Wing Chun a documentary

_Here is a clip


----------



## Argus (Apr 22, 2013)

Xue Sheng said:


> *Books by Ip Chun
> *
> _Wing Chun Kung Fu: Traditional Chinese Kung Fu for Self-Defense and Health
> 
> ...



Oh, nice. The Empty Mind documentary is down to $20. I think I'll get myself a copy.

I thought they used to have one on Katori Shinto Ryu, or one of the other Japanese Kobudo arts? I can't seem to find it any more.


----------



## geezer (Apr 22, 2013)

Like Joy said, a good sifu is more important than any book (or video). I've heard great things about Scott Tarbell at Yang's Martial Arts up in Amesbury. Might be a bit of a drive, but definitely worth checking out.
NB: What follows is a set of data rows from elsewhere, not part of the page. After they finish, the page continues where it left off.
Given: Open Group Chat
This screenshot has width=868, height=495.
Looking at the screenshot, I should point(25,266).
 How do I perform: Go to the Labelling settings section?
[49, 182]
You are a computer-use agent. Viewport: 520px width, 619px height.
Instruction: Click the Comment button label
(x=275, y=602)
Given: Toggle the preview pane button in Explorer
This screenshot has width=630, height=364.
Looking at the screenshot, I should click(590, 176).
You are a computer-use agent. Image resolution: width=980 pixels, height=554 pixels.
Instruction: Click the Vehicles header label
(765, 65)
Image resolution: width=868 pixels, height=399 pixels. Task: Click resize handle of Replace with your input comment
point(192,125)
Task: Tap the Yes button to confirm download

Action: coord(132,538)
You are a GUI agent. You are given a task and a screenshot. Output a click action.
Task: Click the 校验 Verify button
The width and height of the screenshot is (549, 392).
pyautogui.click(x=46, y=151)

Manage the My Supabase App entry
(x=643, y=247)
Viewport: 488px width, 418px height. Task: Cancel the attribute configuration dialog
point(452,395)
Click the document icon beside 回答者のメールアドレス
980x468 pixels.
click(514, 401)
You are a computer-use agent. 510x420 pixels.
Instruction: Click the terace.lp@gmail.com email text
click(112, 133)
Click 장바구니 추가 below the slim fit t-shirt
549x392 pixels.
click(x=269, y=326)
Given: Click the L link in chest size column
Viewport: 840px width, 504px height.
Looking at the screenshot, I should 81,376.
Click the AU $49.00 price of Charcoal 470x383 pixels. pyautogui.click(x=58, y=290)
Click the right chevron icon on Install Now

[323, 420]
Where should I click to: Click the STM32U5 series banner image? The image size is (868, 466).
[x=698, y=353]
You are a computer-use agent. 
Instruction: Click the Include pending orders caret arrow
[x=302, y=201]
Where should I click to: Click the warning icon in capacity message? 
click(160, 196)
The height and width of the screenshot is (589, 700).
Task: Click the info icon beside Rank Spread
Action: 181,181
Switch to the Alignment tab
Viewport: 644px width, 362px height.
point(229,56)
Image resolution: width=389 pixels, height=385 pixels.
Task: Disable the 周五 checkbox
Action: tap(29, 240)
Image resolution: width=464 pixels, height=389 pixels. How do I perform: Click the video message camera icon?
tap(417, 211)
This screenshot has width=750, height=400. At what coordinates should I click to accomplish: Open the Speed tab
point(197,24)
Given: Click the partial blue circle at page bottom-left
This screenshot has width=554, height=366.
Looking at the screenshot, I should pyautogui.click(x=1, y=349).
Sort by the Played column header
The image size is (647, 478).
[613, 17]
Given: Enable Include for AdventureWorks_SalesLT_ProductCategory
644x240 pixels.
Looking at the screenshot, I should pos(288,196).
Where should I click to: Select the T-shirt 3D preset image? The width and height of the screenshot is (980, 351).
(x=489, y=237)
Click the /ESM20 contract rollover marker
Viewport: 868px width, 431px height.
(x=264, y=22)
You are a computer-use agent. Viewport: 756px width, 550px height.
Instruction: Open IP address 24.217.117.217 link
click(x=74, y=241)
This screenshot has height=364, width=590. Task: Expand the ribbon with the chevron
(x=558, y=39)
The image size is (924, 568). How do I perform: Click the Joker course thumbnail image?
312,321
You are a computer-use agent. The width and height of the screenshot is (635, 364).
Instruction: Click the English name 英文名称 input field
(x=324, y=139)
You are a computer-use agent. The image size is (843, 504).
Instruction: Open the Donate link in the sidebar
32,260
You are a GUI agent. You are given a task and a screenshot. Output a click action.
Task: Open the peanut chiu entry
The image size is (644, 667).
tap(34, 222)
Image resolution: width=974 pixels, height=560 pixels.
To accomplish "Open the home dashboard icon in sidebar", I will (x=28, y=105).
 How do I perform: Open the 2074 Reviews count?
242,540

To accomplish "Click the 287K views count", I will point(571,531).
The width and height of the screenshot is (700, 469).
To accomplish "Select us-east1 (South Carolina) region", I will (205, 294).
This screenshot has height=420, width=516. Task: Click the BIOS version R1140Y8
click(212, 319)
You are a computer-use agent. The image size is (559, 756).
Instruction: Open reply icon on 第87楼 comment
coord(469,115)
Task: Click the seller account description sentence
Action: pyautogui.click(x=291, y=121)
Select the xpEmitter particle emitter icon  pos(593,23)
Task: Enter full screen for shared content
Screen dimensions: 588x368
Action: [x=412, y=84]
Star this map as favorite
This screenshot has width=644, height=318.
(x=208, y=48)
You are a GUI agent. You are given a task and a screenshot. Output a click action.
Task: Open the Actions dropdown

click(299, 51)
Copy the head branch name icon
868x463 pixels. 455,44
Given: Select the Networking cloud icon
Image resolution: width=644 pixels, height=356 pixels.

Here's the website:

http://www.ymaakungfu.com/index.cfm?page=4

Also, for more about his current affiliation with the NVTO check out this link:

http://www.nationalvt.com/

And as far as books go, I'm still waiting for _Mook_ to publish his (a compilation of his posts, with illustrations would do fine).


----------



## jezr74 (Apr 22, 2013)

geezer said:


> Like Joy said, a good sifu is more important than any book (or video). I've heard great things about Scott Tarbell at Yang's Martial Arts up in Amesbury. Might be a bit of a drive, but definitely worth checking out. Here's the website:
> 
> http://www.ymaakungfu.com/index.cfm?page=4
> 
> ...



Below are the only two schools I could find online that I could fit in 2-3 sessions a week within reasonable driving distance. Once my knee is out of a brace, I'll be heading in. I head back to Australia in 8-12 months, and there is a Wing Chun studio down the Mornington peninsular way that I hope I can continue with.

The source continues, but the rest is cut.